Antwoord schriftelijke vragen : Antwoord op vragen van het lid Dobbe over doorvoer van wapenonderdelen naar Israël via de Rotterdamse haven
Vragen van het lid Dobbe (SP) aan de Minister van Buitenlandse Zaken over de doorvoer van wapenonderdelen naar Israël via de Rotterdamse haven (ingezonden 10 juni 2025).
Antwoord van Minister Brekelmans (Buitenlandse Zaken), mede namens de Minister van
Financiën (ontvangen 3 september 2025). Zie ook Aanhangsel Handelingen, vergaderjaar
2024–2025, nr. 2535
Vraag 1
Bent u bekend met het bericht «Maersk reageert voor het eerst op demonstraties in
Rotterdam om vervoer F-35-onderdelen: «Misleidende claims»»?1
Antwoord 1
Ja.
Vraag 2
Klopt het dat de export en doorvoer van F-35-onderdelen naar Israël vanuit Nederland
stil ligt sinds de rechter op 12 februari 2024 in hoger beroep deze export heeft verboden?
Zo nee, waarom niet?
Antwoord 2
Ja.
Vraag 3
Garandeert u dat sinds 12 februari 2024 geen F-35-onderdelen vanuit Nederland zijn
geëxporteerd of doorgevoerd in de richting van Israël? Zo nee, waarom niet?
Antwoord 3
In de uitspraak van 12 februari 2024 heeft het Hof de Staat gelast iedere (feitelijke)
uitvoer en doorvoer van F-35-onderdelen met eindbestemming Israël te (doen) staken.
Het kabinet heeft daaraan opvolging gegeven door (middels de aanpassing van de algemene
vergunningen NL007 en NL009) de uit- en doorvoer van goederen binnen het kader van
het F-35-Lightning II programma met eindbestemming Israël sinds 20 februari 2024 niet
langer toe te staan.
Bij doorvoer zonder overlading vervolgen de goederen na aankomst in Nederland hun
reis met hetzelfde transportmiddel. Dit soort doorvoer is conform het Besluit strategische
goederen niet vergunningplichtig op het moment dat het transport afkomstig is uit,
of als eindbestemming heeft, een EU- of NAVO-land of een daaraan gelijk gesteld land
(Australië, Japan, Nieuw-Zeeland of Zwitserland), gelet op het vertrouwen in de wapenexporttoets
door deze gelijkgezinde landen.
Voor dergelijke transacties geldt een meldingsplicht.

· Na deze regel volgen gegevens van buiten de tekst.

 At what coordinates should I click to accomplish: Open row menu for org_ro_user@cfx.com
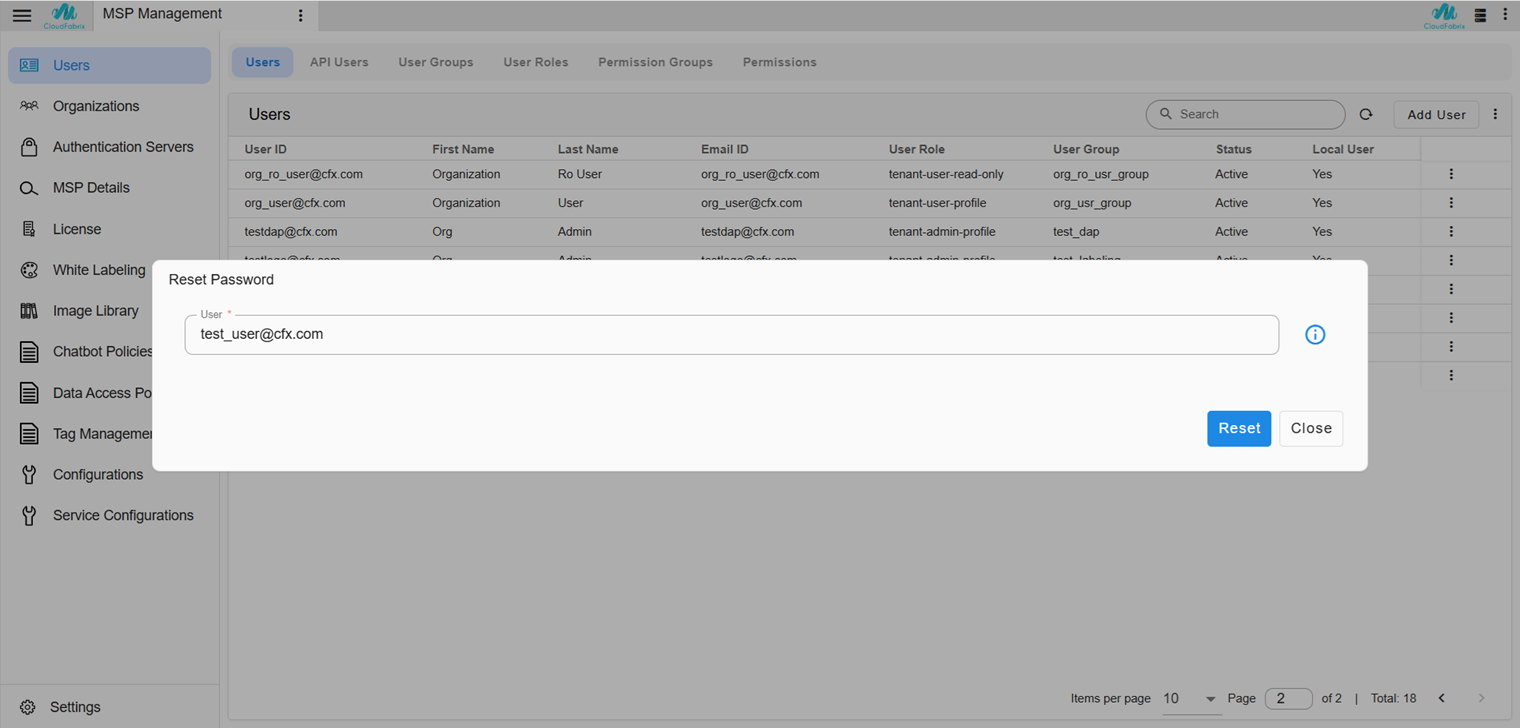pos(1451,174)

De verantwoordelijkheid voor
het tijdig en correct indienen van de melding ligt bij de melder. Het kabinet heeft
sinds 4 oktober 2023 geen meldingen van doorvoer zonder overlading naar Israël ontvangen.

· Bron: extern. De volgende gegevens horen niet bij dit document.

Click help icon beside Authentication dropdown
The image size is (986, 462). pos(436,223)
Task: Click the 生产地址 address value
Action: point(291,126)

Doorvoer van militaire goederen naar Israël mét overlading in Nederland is altijd
vergunningplichtig. Dergelijke transacties worden net als uitvoertransacties zorgvuldig
getoetst aan de Europese wapenexportcriteria. Dit type doorvoer naar Israël komt weinig
voor. De meest recent verstrekte doorvoervergunning dateert van juni 2021.
Vraag 4
Klopt het dat Maersk F-35-onderdelen van F-35-vliegtuigen via de Rotterdamse haven
heeft verscheept, zoals de woordvoerder van Maersk zelf aangeeft in het artikel?
Antwoord 4
Uit informatie verkregen van Maersk bleek dat het betreffende schip inderdaad F-35-onderdelen
bevatte en onderweg was naar de Verenigde Staten. Doorvoer van F-35-onderdelen van
Israël naar de Verenigde Staten is in lijn met het arrest van het gerechtshof Den
Haag van 12 februari 2024 dat de uit- en doorvoer van F-35-onderdelen vanuit Nederland
naar Israël verbiedt. Door- en uitvoer van F-35-onderdelen ten behoeve van het bredere
F-35-programma is toegestaan zoals ook is bevestigd door de rechtbank Den Haag in
het vonnis van 12 juli 2024.
Vraag 5 en 6
Klopt het dat de Rotterdamse wethouder Simons heeft gezegd dat F-35-onderdelen door
Maersk niet waren gemeld bij de douane en na controle niet op het schip zijn gevonden?2
Hoe verklaart u de verschillende verklaringen vanuit Maersk en de gemeente Rotterdam?
Antwoord 5 en 6
Op 21 mei jl. is de Douane door de gemeente Rotterdam bevraagd over de mogelijke aanwezigheid
van F-35 onderdelen aan boord van de Maersk Izmir. Naar aanleiding daarvan is door
de Douane in de voorhanden zijnde informatie (aangiften) nagegaan of dat het geval
was. Op basis van de beschikbare informatie was op dat moment niet duidelijk of de
betreffende goederen aan boord waren. Aan de gemeente is gecommuniceerd dat op dat
moment niet gebleken is dat de goederen aan boord waren. De Douane had deze informatie
niet mogen verstrekken aan de gemeente. De Douane heeft vervolgens navraag gedaan
bij Maersk. Op 23 mei jl. is de Douane door Maersk geïnformeerd dat de goederen daadwerkelijk
aan boord waren van het betreffende schip dat onderweg was van Israël naar de VS.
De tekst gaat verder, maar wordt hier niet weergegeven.